"Words that are horrible to one writer may not be horrible to another," says editor John Grimond in The Economist Style Guide (Profile Books, 2010), "but if you are a writer for whom no words are horrible, you would do well to take up some other activity."
Fifteen years ago, in his quirky guide to modern usage, British novelist Kingsley Amis offered this list of "popular horrors":
feedback. Has a precise use in mechanics and electronics but is pissily and pretentiously used by psychologists and others to mean nothing more than "comment" or "response."
in-depth. No committee these days would dream of "funding" a survey or analysis that was not said to be an in-depth survey etc. A mere deep one draws few dollars.

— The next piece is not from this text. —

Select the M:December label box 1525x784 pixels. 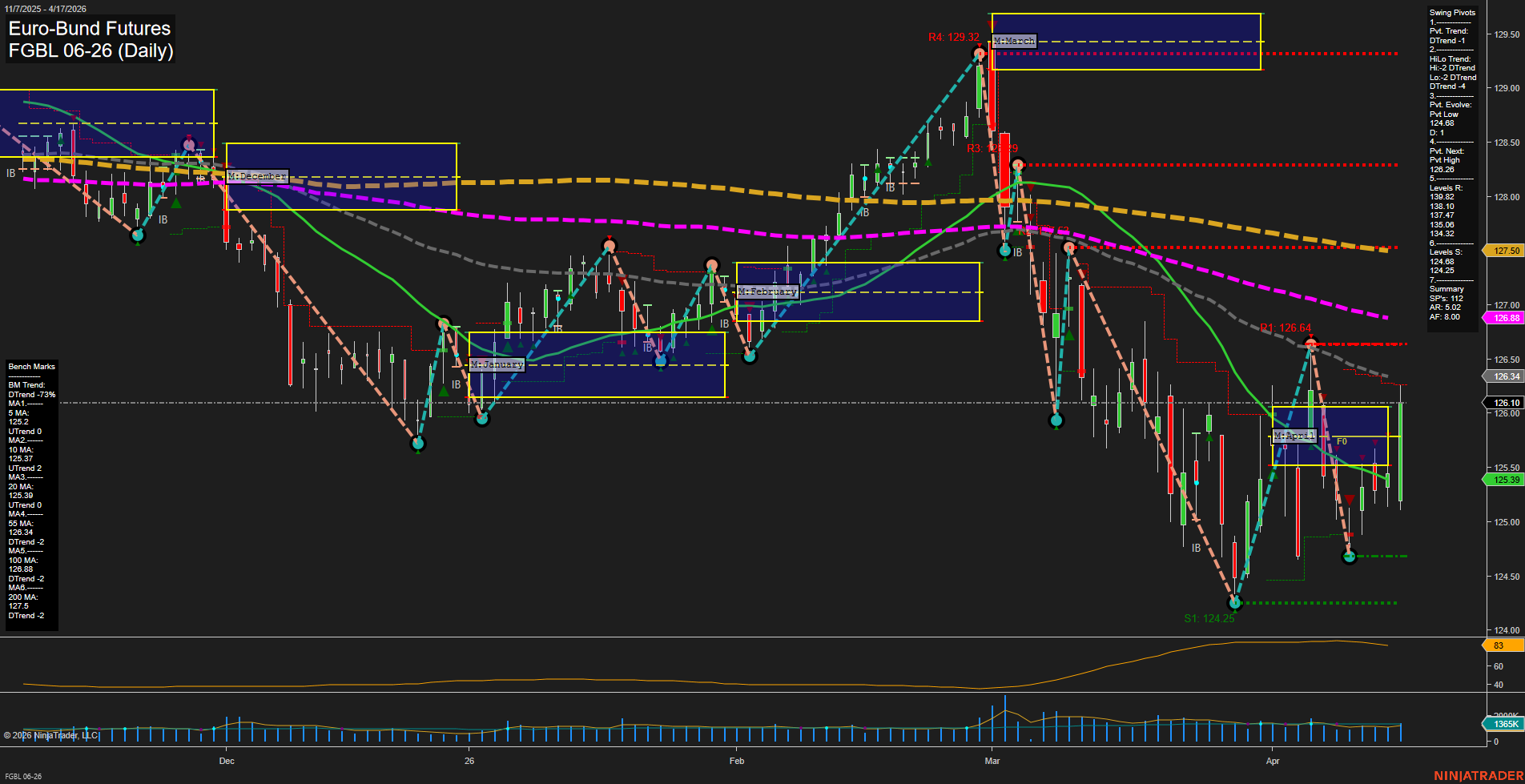pos(256,175)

in terms of. A great anytime thought-saver. . . . [N]obody who uses it in ordinary conversation without some sort of jeer or sneer is to be trusted.
ongoing (situation). As above. Anything wrong with present or current?
or whatever. Try to avoid this in speech. Never write it.
-type. This, as in guerrilla-type war, is a lazy time-saver, but is not actually criminal unless situation follows it, as in Vietnam-type situation.
(Kingsley Amis, The King's English: A Guide to Modern Usage. HarperCollins, 1997)
As Grimond says, "No words or phrases should be banned outright from appearing in print," but we ought to recognize that certain flyblown expressions "may have an emetic effect" on some of our readers.